» TASK TO COMPLETE
Reproduce every one of the following lines without changing a single character.

━━━━━ DATA SUPPLIED ━━━━━

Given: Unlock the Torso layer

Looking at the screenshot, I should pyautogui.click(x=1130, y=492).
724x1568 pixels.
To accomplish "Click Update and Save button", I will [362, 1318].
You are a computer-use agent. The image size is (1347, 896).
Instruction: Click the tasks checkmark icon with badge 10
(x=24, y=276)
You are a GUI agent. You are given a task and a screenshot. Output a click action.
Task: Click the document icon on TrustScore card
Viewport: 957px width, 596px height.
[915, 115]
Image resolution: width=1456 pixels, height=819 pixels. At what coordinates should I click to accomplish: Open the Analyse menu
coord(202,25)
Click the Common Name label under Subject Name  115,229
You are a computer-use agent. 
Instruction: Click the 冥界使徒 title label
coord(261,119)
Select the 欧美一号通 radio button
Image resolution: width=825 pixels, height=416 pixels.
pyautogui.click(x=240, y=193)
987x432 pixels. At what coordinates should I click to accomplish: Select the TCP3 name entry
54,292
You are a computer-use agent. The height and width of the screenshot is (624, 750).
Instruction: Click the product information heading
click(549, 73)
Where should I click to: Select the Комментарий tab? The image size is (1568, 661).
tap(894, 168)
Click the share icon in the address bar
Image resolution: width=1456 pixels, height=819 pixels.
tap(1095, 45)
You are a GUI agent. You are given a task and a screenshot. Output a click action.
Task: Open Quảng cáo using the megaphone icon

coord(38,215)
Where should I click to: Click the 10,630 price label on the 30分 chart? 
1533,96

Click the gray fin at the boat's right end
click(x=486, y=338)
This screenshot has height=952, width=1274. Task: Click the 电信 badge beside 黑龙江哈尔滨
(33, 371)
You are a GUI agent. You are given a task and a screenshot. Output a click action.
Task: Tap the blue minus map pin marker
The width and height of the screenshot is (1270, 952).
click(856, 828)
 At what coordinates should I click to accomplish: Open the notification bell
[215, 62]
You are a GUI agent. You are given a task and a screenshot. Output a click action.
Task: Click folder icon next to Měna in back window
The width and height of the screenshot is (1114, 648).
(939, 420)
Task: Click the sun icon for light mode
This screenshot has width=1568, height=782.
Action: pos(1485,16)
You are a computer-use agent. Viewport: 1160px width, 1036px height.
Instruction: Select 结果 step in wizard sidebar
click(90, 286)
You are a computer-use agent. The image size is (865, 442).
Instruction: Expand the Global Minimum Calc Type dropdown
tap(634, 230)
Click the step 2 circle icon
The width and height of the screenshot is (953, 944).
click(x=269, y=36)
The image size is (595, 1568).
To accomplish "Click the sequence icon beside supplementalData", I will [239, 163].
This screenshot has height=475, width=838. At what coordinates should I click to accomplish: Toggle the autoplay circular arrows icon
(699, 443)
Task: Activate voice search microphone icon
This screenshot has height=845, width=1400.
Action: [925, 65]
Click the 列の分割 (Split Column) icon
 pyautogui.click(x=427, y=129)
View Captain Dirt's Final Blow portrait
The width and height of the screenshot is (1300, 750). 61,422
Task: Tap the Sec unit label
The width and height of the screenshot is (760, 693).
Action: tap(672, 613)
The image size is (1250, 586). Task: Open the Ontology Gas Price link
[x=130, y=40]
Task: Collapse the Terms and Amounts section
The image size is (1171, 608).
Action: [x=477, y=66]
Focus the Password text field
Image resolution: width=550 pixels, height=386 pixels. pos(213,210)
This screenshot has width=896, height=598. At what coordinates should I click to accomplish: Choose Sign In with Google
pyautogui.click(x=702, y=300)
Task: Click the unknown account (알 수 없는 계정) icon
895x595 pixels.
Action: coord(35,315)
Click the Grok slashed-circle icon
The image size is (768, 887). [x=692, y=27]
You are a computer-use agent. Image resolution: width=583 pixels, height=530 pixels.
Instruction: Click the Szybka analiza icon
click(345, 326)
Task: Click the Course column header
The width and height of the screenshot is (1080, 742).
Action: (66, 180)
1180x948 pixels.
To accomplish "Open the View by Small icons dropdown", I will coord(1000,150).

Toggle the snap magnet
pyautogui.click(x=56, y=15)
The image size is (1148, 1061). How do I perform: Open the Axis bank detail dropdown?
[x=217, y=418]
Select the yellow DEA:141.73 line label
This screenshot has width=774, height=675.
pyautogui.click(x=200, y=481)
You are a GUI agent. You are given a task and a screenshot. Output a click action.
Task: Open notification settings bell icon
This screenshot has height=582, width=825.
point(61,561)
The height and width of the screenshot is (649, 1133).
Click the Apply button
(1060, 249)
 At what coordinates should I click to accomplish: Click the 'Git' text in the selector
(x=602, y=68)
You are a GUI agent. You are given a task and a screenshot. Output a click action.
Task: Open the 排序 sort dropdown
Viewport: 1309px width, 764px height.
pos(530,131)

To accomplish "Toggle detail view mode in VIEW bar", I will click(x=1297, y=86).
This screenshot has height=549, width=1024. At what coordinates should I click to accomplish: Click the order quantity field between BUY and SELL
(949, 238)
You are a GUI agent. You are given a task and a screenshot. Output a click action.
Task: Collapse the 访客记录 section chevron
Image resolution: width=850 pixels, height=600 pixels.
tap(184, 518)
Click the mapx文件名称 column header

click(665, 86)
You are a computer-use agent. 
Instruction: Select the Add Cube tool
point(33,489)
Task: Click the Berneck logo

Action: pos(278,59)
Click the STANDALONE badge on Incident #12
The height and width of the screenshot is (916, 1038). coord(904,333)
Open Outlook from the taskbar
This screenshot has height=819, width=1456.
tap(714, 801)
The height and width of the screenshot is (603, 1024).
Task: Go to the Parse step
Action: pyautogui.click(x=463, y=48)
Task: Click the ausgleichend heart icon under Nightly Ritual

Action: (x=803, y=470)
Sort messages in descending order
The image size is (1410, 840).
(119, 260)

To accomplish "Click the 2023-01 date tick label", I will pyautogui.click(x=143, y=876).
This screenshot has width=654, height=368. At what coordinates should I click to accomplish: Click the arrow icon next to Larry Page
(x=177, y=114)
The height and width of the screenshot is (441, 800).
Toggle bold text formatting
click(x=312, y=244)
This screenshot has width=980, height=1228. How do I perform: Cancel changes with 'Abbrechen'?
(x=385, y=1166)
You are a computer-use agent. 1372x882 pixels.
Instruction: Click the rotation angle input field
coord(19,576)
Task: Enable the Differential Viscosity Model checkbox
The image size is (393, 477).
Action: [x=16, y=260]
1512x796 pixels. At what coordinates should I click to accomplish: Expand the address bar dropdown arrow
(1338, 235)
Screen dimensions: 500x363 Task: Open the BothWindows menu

━━━━━

» WRITTEN ANSWER
Given: Unlock the Torso layer

Looking at the screenshot, I should pyautogui.click(x=1130, y=492).
724x1568 pixels.
To accomplish "Click Update and Save button", I will [362, 1318].
You are a computer-use agent. The image size is (1347, 896).
Instruction: Click the tasks checkmark icon with badge 10
(x=24, y=276)
You are a GUI agent. You are given a task and a screenshot. Output a click action.
Task: Click the document icon on TrustScore card
Viewport: 957px width, 596px height.
[915, 115]
Image resolution: width=1456 pixels, height=819 pixels. At what coordinates should I click to accomplish: Open the Analyse menu
coord(202,25)
Click the Common Name label under Subject Name  115,229
You are a computer-use agent. 
Instruction: Click the 冥界使徒 title label
coord(261,119)
Select the 欧美一号通 radio button
Image resolution: width=825 pixels, height=416 pixels.
pyautogui.click(x=240, y=193)
987x432 pixels. At what coordinates should I click to accomplish: Select the TCP3 name entry
54,292
You are a computer-use agent. The height and width of the screenshot is (624, 750).
Instruction: Click the product information heading
click(549, 73)
Where should I click to: Select the Комментарий tab? The image size is (1568, 661).
tap(894, 168)
Click the share icon in the address bar
Image resolution: width=1456 pixels, height=819 pixels.
tap(1095, 45)
You are a GUI agent. You are given a task and a screenshot. Output a click action.
Task: Open Quảng cáo using the megaphone icon

coord(38,215)
Where should I click to: Click the 10,630 price label on the 30分 chart? 
1533,96

Click the gray fin at the boat's right end
click(x=486, y=338)
This screenshot has height=952, width=1274. Task: Click the 电信 badge beside 黑龙江哈尔滨
(33, 371)
You are a GUI agent. You are given a task and a screenshot. Output a click action.
Task: Tap the blue minus map pin marker
The width and height of the screenshot is (1270, 952).
click(856, 828)
 At what coordinates should I click to accomplish: Open the notification bell
[215, 62]
You are a GUI agent. You are given a task and a screenshot. Output a click action.
Task: Click folder icon next to Měna in back window
The width and height of the screenshot is (1114, 648).
(939, 420)
Task: Click the sun icon for light mode
This screenshot has width=1568, height=782.
Action: pos(1485,16)
You are a computer-use agent. Viewport: 1160px width, 1036px height.
Instruction: Select 结果 step in wizard sidebar
click(90, 286)
You are a computer-use agent. The image size is (865, 442).
Instruction: Expand the Global Minimum Calc Type dropdown
tap(634, 230)
Click the step 2 circle icon
The width and height of the screenshot is (953, 944).
click(x=269, y=36)
The image size is (595, 1568).
To accomplish "Click the sequence icon beside supplementalData", I will [239, 163].
This screenshot has height=475, width=838. At what coordinates should I click to accomplish: Toggle the autoplay circular arrows icon
(699, 443)
Task: Activate voice search microphone icon
This screenshot has height=845, width=1400.
Action: [925, 65]
Click the 列の分割 (Split Column) icon
 pyautogui.click(x=427, y=129)
View Captain Dirt's Final Blow portrait
The width and height of the screenshot is (1300, 750). 61,422
Task: Tap the Sec unit label
The width and height of the screenshot is (760, 693).
Action: tap(672, 613)
The image size is (1250, 586). Task: Open the Ontology Gas Price link
[x=130, y=40]
Task: Collapse the Terms and Amounts section
The image size is (1171, 608).
Action: [x=477, y=66]
Focus the Password text field
Image resolution: width=550 pixels, height=386 pixels. pos(213,210)
This screenshot has width=896, height=598. At what coordinates should I click to accomplish: Choose Sign In with Google
pyautogui.click(x=702, y=300)
Task: Click the unknown account (알 수 없는 계정) icon
895x595 pixels.
Action: coord(35,315)
Click the Grok slashed-circle icon
The image size is (768, 887). [x=692, y=27]
You are a computer-use agent. Image resolution: width=583 pixels, height=530 pixels.
Instruction: Click the Szybka analiza icon
click(345, 326)
Task: Click the Course column header
The width and height of the screenshot is (1080, 742).
Action: (66, 180)
1180x948 pixels.
To accomplish "Open the View by Small icons dropdown", I will coord(1000,150).

Toggle the snap magnet
pyautogui.click(x=56, y=15)
The image size is (1148, 1061). How do I perform: Open the Axis bank detail dropdown?
[x=217, y=418]
Select the yellow DEA:141.73 line label
This screenshot has width=774, height=675.
pyautogui.click(x=200, y=481)
You are a GUI agent. You are given a task and a screenshot. Output a click action.
Task: Open notification settings bell icon
This screenshot has height=582, width=825.
point(61,561)
The height and width of the screenshot is (649, 1133).
Click the Apply button
(1060, 249)
 At what coordinates should I click to accomplish: Click the 'Git' text in the selector
(x=602, y=68)
You are a GUI agent. You are given a task and a screenshot. Output a click action.
Task: Open the 排序 sort dropdown
Viewport: 1309px width, 764px height.
pos(530,131)

To accomplish "Toggle detail view mode in VIEW bar", I will click(x=1297, y=86).
This screenshot has height=549, width=1024. At what coordinates should I click to accomplish: Click the order quantity field between BUY and SELL
(949, 238)
You are a GUI agent. You are given a task and a screenshot. Output a click action.
Task: Collapse the 访客记录 section chevron
Image resolution: width=850 pixels, height=600 pixels.
tap(184, 518)
Click the mapx文件名称 column header

click(665, 86)
You are a computer-use agent. 
Instruction: Select the Add Cube tool
point(33,489)
Task: Click the Berneck logo

Action: pos(278,59)
Click the STANDALONE badge on Incident #12
The height and width of the screenshot is (916, 1038). coord(904,333)
Open Outlook from the taskbar
This screenshot has height=819, width=1456.
tap(714, 801)
The height and width of the screenshot is (603, 1024).
Task: Go to the Parse step
Action: pyautogui.click(x=463, y=48)
Task: Click the ausgleichend heart icon under Nightly Ritual

Action: (x=803, y=470)
Sort messages in descending order
The image size is (1410, 840).
(119, 260)

To accomplish "Click the 2023-01 date tick label", I will pyautogui.click(x=143, y=876).
This screenshot has width=654, height=368. At what coordinates should I click to accomplish: Click the arrow icon next to Larry Page
(x=177, y=114)
The height and width of the screenshot is (441, 800).
Toggle bold text formatting
click(x=312, y=244)
This screenshot has width=980, height=1228. How do I perform: Cancel changes with 'Abbrechen'?
(x=385, y=1166)
You are a computer-use agent. 1372x882 pixels.
Instruction: Click the rotation angle input field
coord(19,576)
Task: Enable the Differential Viscosity Model checkbox
The image size is (393, 477).
Action: [x=16, y=260]
1512x796 pixels. At what coordinates should I click to accomplish: Expand the address bar dropdown arrow
(1338, 235)
Screen dimensions: 500x363 Task: Open the BothWindows menu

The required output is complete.